What you have to do »
With the pictures left out, reproduce exactly the lines running from the line with "The height and width of the screenshot is (371, 527)." to the last line of the material below.

Available data »
********************
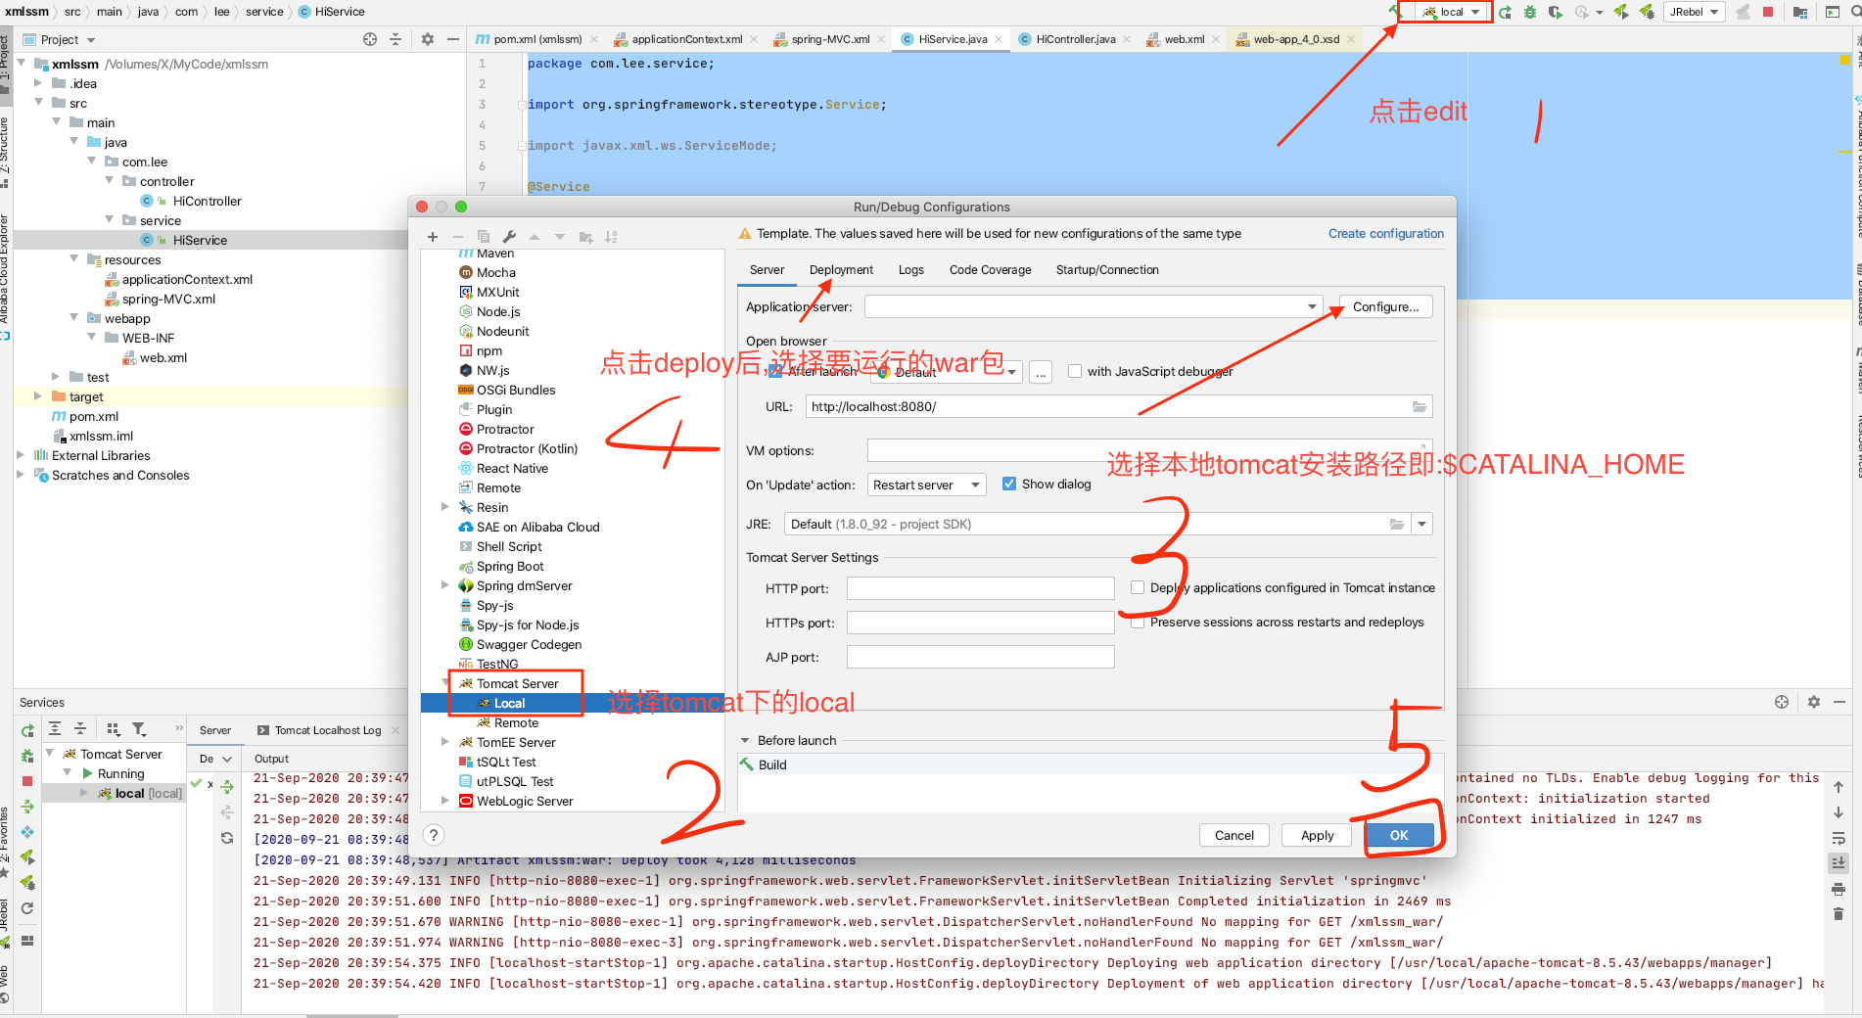This screenshot has width=1862, height=1018.
Task: Click the URL field folder browse icon
Action: point(1419,406)
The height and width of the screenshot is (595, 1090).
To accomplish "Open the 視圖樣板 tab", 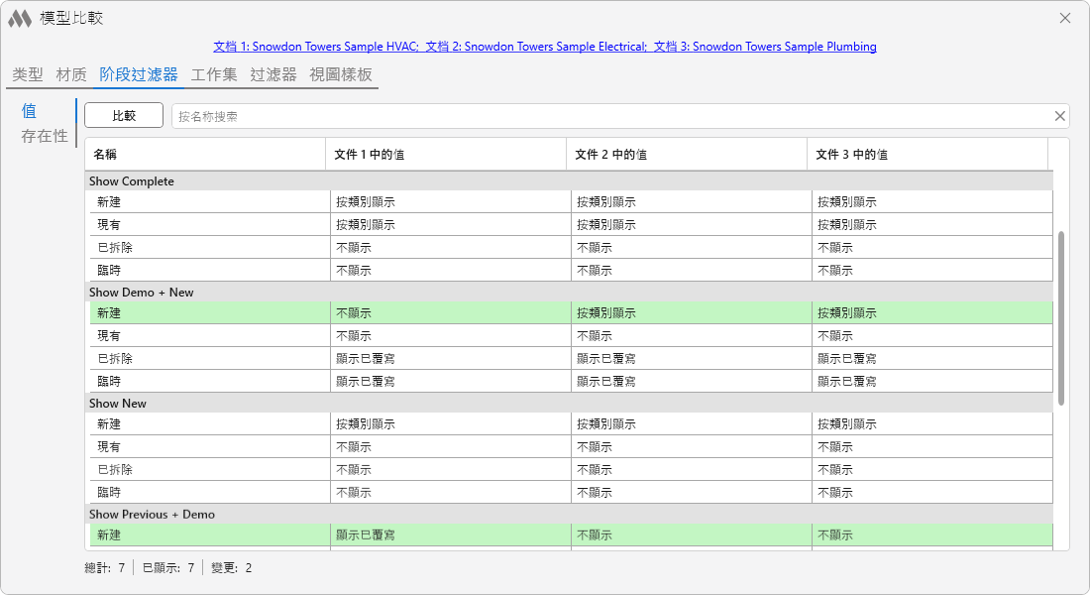I will point(341,74).
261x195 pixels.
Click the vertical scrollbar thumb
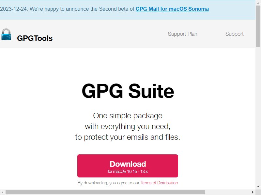258,26
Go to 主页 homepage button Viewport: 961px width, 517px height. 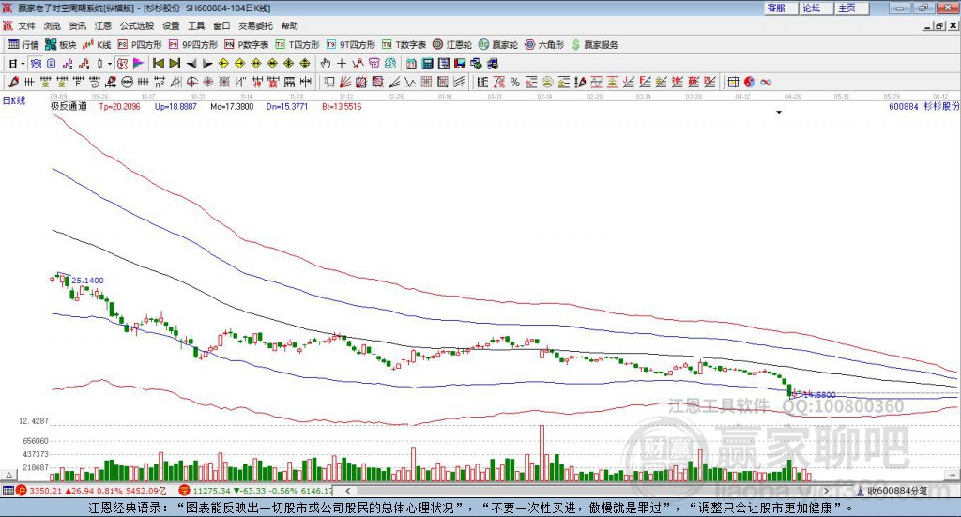point(847,8)
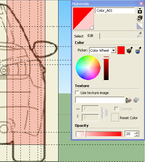The width and height of the screenshot is (145, 162).
Task: Click edit texture in external editor icon
Action: 136,100
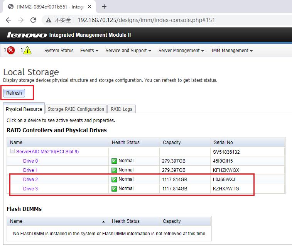
Task: Click the insecure site warning icon in address bar
Action: pyautogui.click(x=49, y=20)
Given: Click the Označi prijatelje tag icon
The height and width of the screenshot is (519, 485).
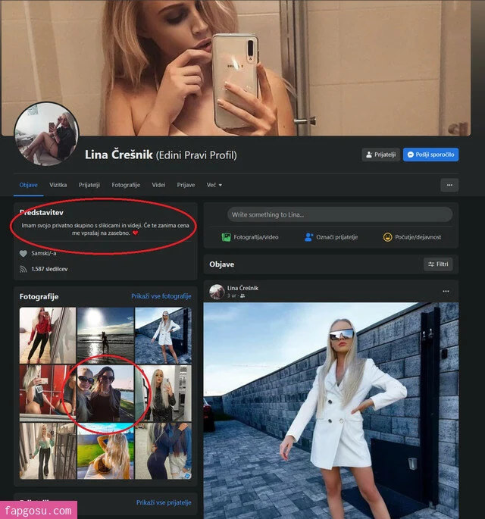Looking at the screenshot, I should coord(308,237).
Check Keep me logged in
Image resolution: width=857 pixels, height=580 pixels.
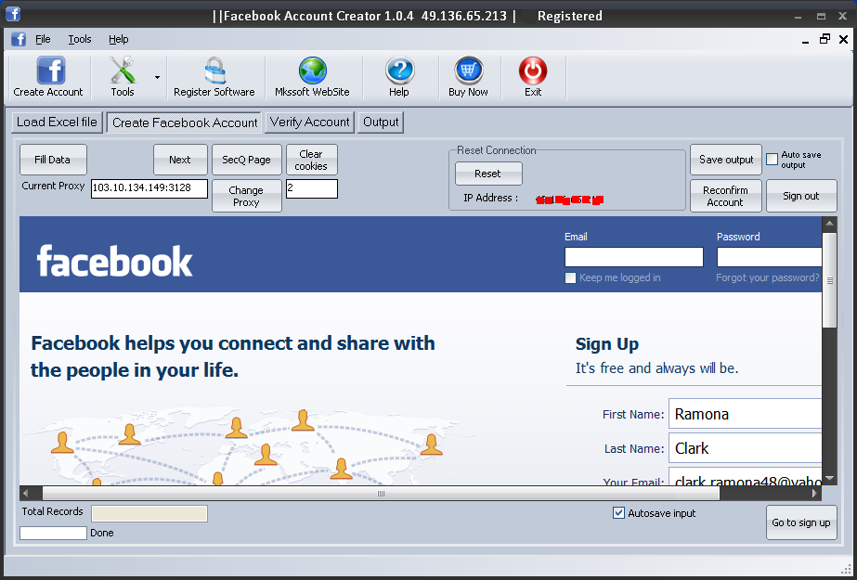tap(570, 277)
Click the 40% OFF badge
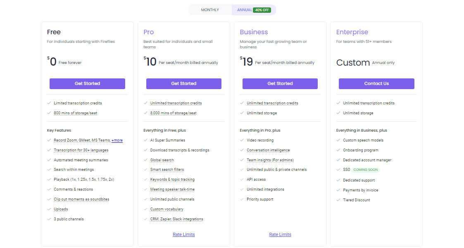464x248 pixels. pos(262,10)
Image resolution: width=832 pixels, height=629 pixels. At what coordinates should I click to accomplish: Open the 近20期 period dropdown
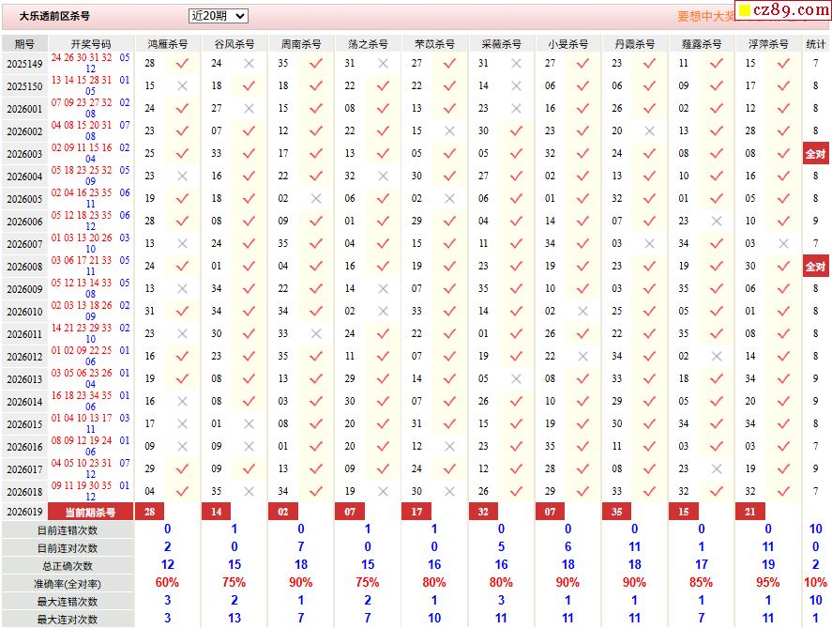218,16
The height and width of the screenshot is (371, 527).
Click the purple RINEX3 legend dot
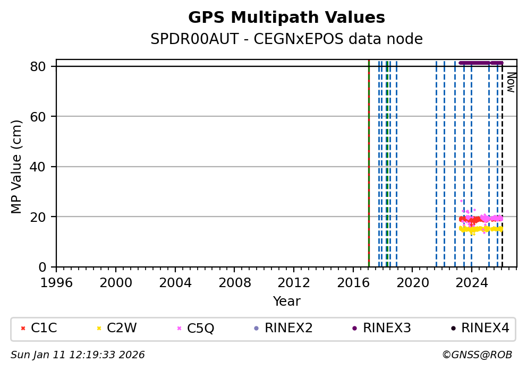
********************
Task result »
The height and width of the screenshot is (371, 527).
Click the purple RINEX3 legend dot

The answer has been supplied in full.